遺伝子的に似通っているチンパンジーにすらその能力がないのに、なぜ人間だけが言葉を話せるのか？　その答えとして注目されているのがＦＯＸＰ２遺伝子である。

　そもそも言葉が可能になるのは、例えば「みかん」という音の記憶と、ミカンの映像の記憶を脳内で結びつける必要がある。これを可能にする脳をつくり出すひとつがＦＯＸＰ２遺伝子だ。国際医療福祉大学病院内科学の一石英一郎教授が言う。

「ＦＯＸＰ２は世界で初めて発見されたヒトの言語発達に関連する遺伝子です。パキスタンのＫＥ家の家系の半数に言語障害があったため、家族のゲノムを調べたところ、正常な人と比べてＤＮＡの塩基配列がわずか１文字違っていたのです。
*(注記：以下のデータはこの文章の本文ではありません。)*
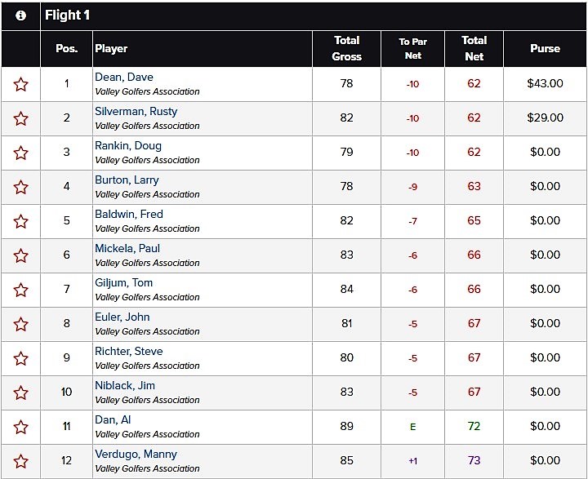Select the Total Net column header
The width and height of the screenshot is (588, 479).
coord(474,48)
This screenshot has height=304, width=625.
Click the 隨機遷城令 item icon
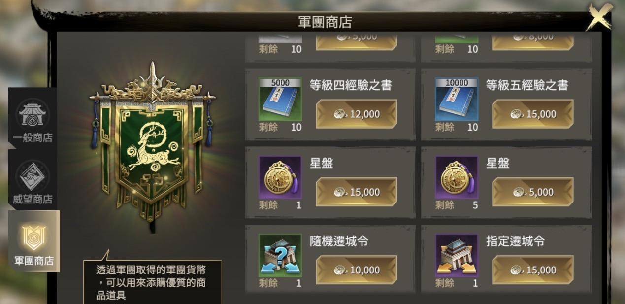[280, 255]
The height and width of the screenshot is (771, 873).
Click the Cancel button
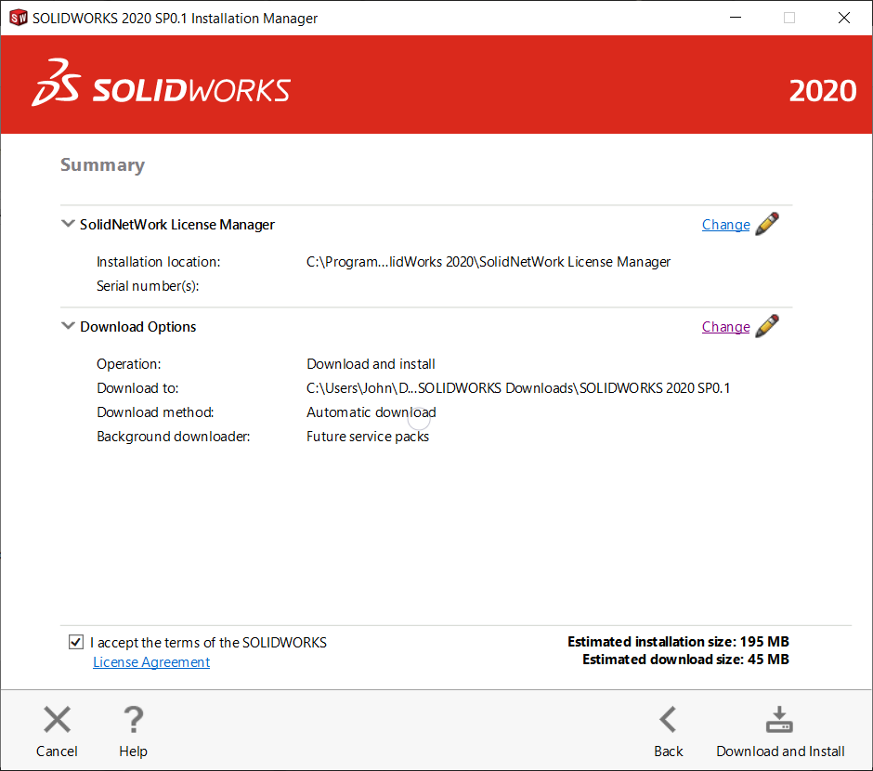click(57, 734)
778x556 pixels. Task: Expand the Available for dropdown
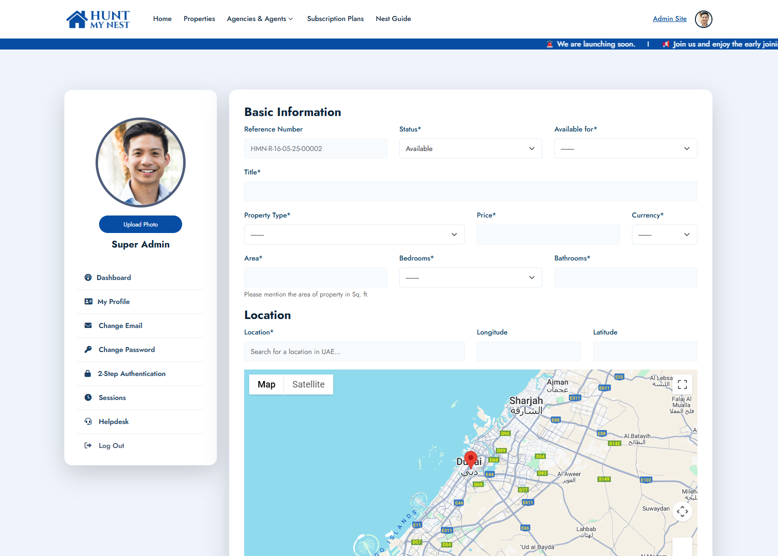coord(625,149)
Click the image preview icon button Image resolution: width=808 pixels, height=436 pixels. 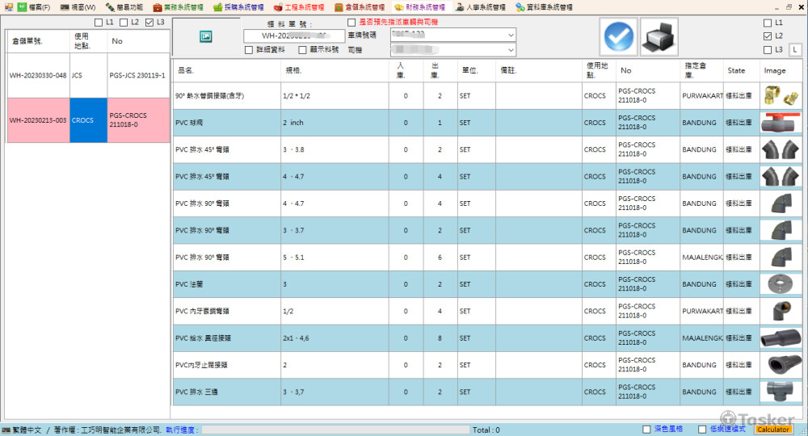pyautogui.click(x=205, y=36)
むろん、言語に関連する遺伝子はこれだけではありませんが、そのひとつと考えられているのです」

　ＦＯＸＰ２遺伝子とはフォックス遺伝子ファミリーと呼ばれる転写因子群のひとつ。ＤＮＡに特異的に結合するタンパク質で、その働きはＤＮＡの遺伝情報をＲＮＡに転写する過程を促進、または抑制することにある。いわば遺伝子のスイッチで、オン・オフをつかさどる。

「言語障害のある人はＦＯＸＰ２遺伝子は転座など何らかの理由によって破壊されたと考えられています」（一石教授）

　転座とは染色体異常のひとつで、染色体の一部が切断されて、同じ染色体の他の部分に付着・融合することをいう。ヒトのＦＯＸＰ２遺伝子に変異が起こると脳の発達異常が起こり、言語障害になるという。

　では、このＦＯＸＰ２遺伝子はヒトにのみ存在するのか？

「そうではありません。脊椎動物には広く存在しています。例えばヒトとチンパンジーでは、ＦＯＸＰ２遺伝子がつくり出すタンパク質がアミノ酸２個分異なるだけであることがわかっています。つまり、この２つのアミノ酸の違いがしゃべれる脳になるか、否かの違いというわけです」（一石教授）

　実際に両者の細胞を培養させて比べたところ、ヒトのＦＯＸＰ２遺伝子はチンパンジーのそれと比べて、６１個の遺伝子を活発化させ、逆に５５個の遺伝子の働きを抑えるとされる。

「サルに近い容姿を持つネアンデルタール人はしゃべれたのかという疑問がありますが、現代人と同じＤＮＡ配列を持っていることからしゃべる能力があったと考えられています」

　ちなみにこのＦＯＸＰ２遺伝子は脳の発達に関係しているため、自閉症や難読症の引き金になるとの見方もあるという。